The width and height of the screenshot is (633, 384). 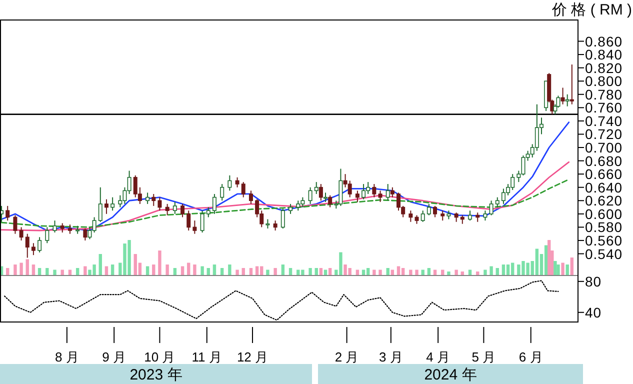 What do you see at coordinates (252, 357) in the screenshot?
I see `x-tick-label: 12 月` at bounding box center [252, 357].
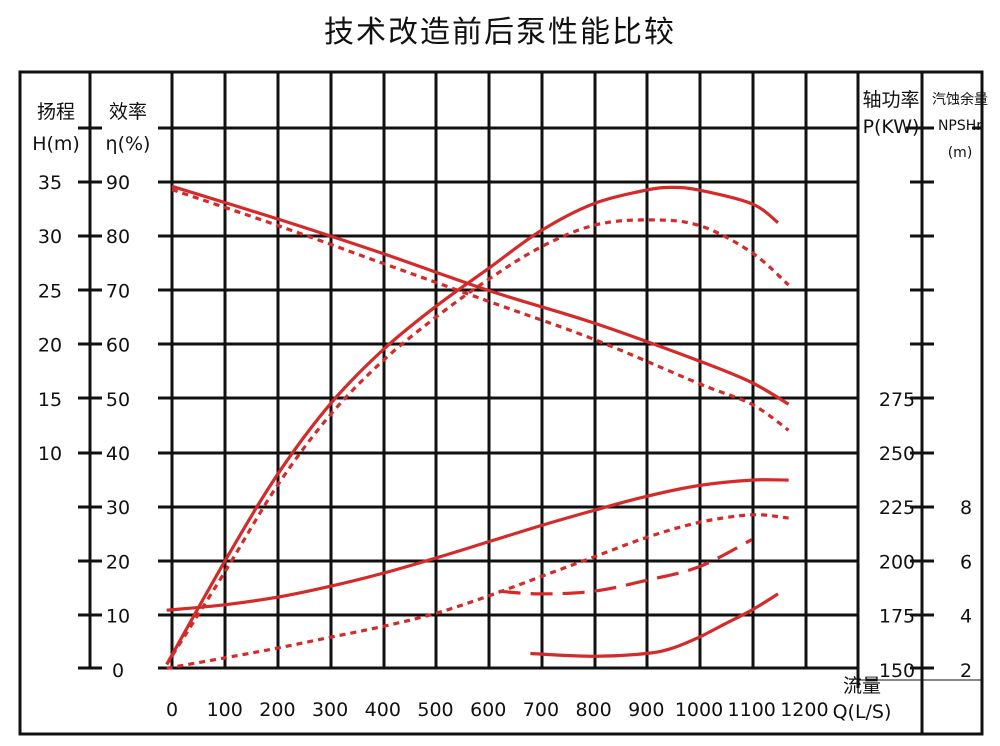  Describe the element at coordinates (897, 671) in the screenshot. I see `power-tick-label-150: 150` at that location.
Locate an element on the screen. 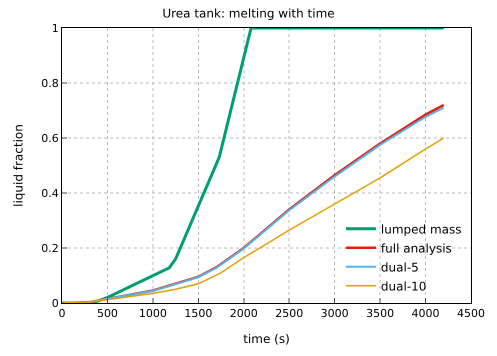 Image resolution: width=497 pixels, height=356 pixels. x-tick-label: 1000 is located at coordinates (152, 314).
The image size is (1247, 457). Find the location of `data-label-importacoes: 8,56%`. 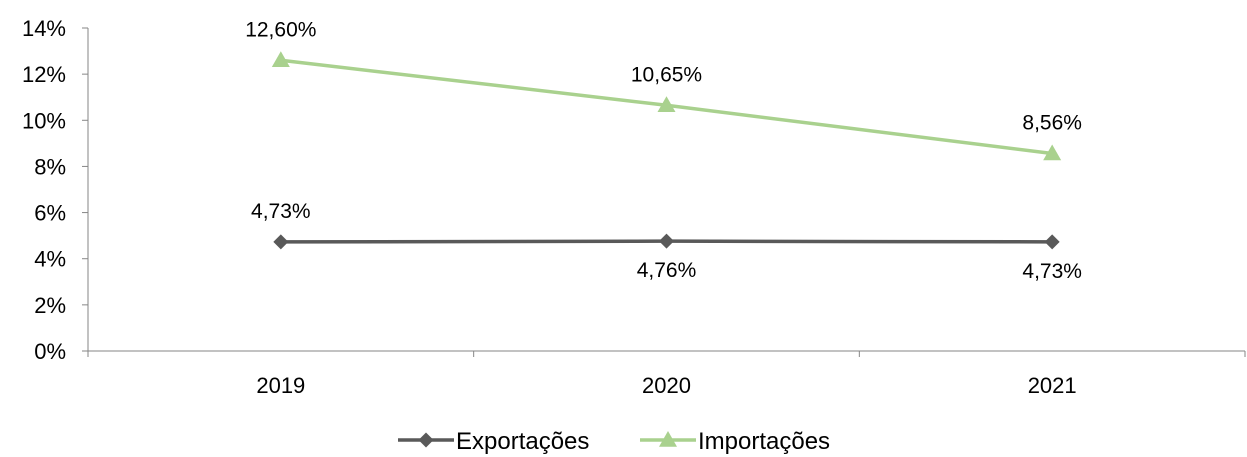

data-label-importacoes: 8,56% is located at coordinates (1052, 124).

**WHAT IS EXPECTED**
Copy the records word for word, starting with the line that contains "The image size" and continuing through the last line of the records. Leave the pictures out of your copy.

**SOLUTION TO THIS PROBLEM**
The image size is (1247, 457). Find the location of `data-label-importacoes: 8,56%`. 

data-label-importacoes: 8,56% is located at coordinates (1052, 124).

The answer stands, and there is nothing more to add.